Kirkland, who also serves as the associate director of the Institute for Research on Women and Gender (IRWG) at the University of Michigan, said that the evidence for determining what vaccine injuries are compensable lies in one of two categories. “On table” refers to an official list of all adverse reactions that occur within a certain time period of vaccine delivery, while “off table” cases require much more evidence and testimony to be brought in by the petitioner. The hierarchy of evidence used to determine a case is quite strict, but much evidence comes from the Vaccine Safety Datalink, which is a database used by epidemiologists to monitor and survey the effects of vaccines on a certain population, she noted.

In response to an audience question on whether the government was being unethical in forcing children to be given vaccines that could harm their bodies, Kirkland explained that any vaccines approved for use must go through a rigorous approval process mandated by the FDA and were deemed to be safe in clinical trials run on tens of thousands of children. She agreed with an audience member who noted in response that the diseases that the vaccines were preventing children against, such as measles, pertussis and whooping cough, were themselves incredibly harmful and often caused death.

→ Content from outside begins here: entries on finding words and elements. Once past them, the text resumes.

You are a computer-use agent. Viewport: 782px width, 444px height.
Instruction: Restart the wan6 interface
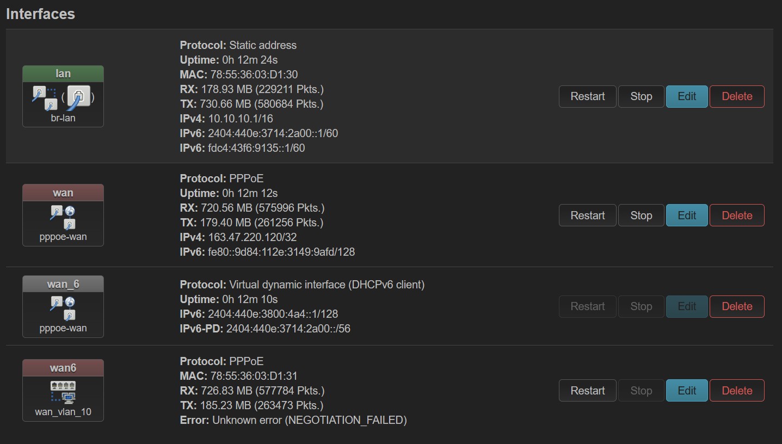[588, 391]
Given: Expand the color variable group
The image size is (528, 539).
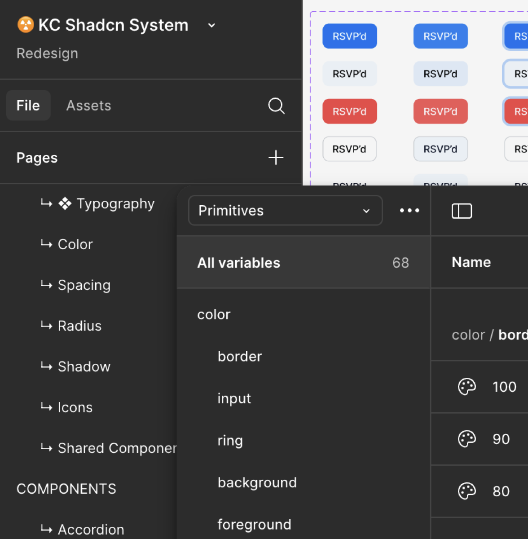Looking at the screenshot, I should click(214, 314).
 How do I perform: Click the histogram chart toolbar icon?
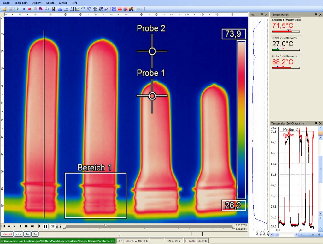click(x=60, y=9)
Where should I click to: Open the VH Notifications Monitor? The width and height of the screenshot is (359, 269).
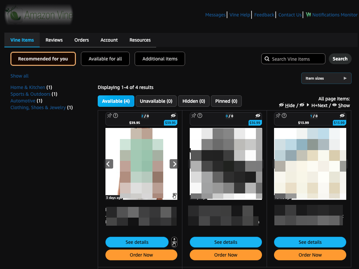tap(331, 15)
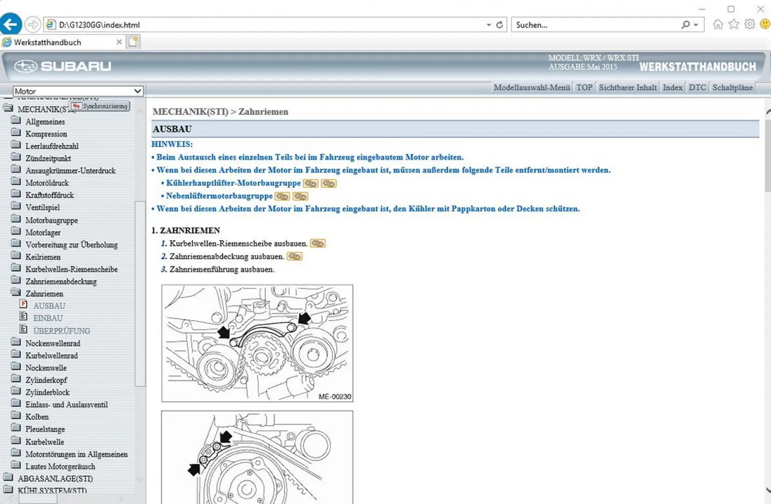This screenshot has height=504, width=771.
Task: Open Internet Explorer settings gear
Action: 749,24
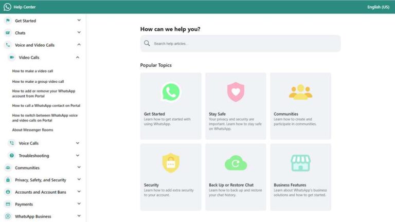This screenshot has width=395, height=222.
Task: Click the yellow Security lock shield icon
Action: 171,163
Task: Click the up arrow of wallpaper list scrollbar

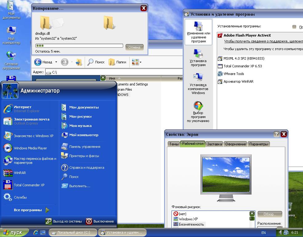Action: point(252,214)
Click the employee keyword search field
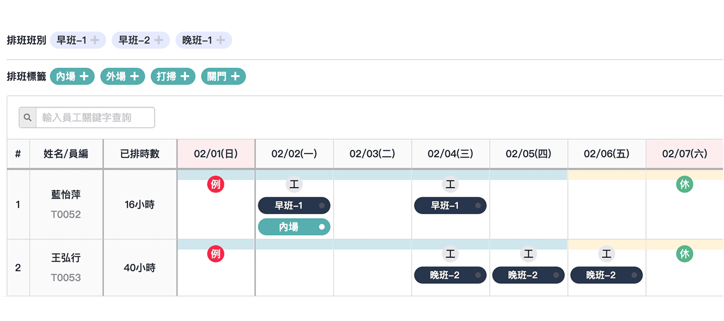The height and width of the screenshot is (321, 724). pos(95,117)
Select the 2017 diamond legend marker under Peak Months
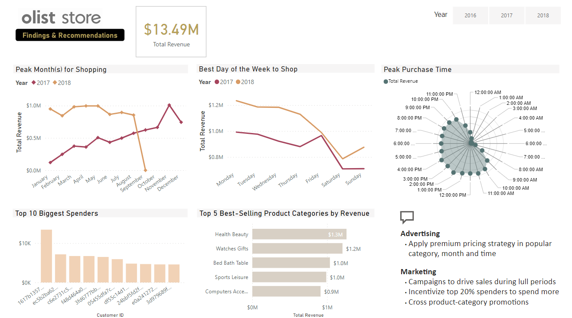Screen dimensions: 572x318 (x=33, y=82)
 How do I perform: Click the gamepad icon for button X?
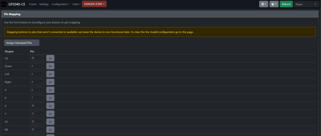[x=50, y=106]
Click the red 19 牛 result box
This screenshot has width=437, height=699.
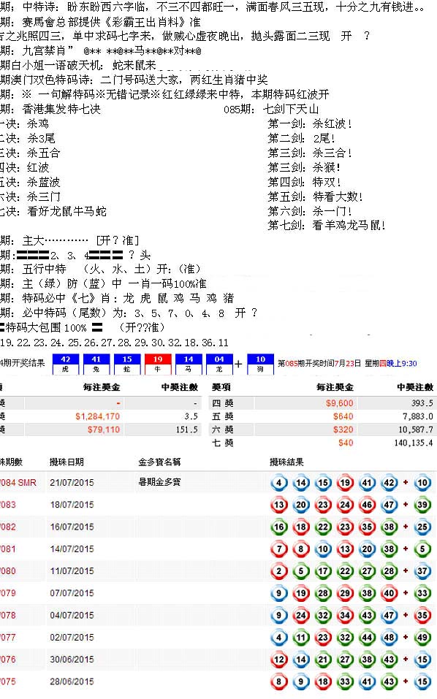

“Whiter, wealthier areas tend to have higher vaccination exemption rates and incidences of children who have been given only a few of the recommended vaccines,” Kirkland said, adding that at the Waldorf school near her Ann Arbor residence, over 70 percent of children were not vaccinated. She noted that as exemption rates increased, many states tightened their laws, with California now only allowing exemptions from vaccination on a medical basis, having slashed the philosophical and religious exemption laws. She added that states with the most lenient exemption laws also had the highest rates of measles and pertussis, often because parents found it easier to just sign an exemption form than make an effort to take their children to get a vaccine administered.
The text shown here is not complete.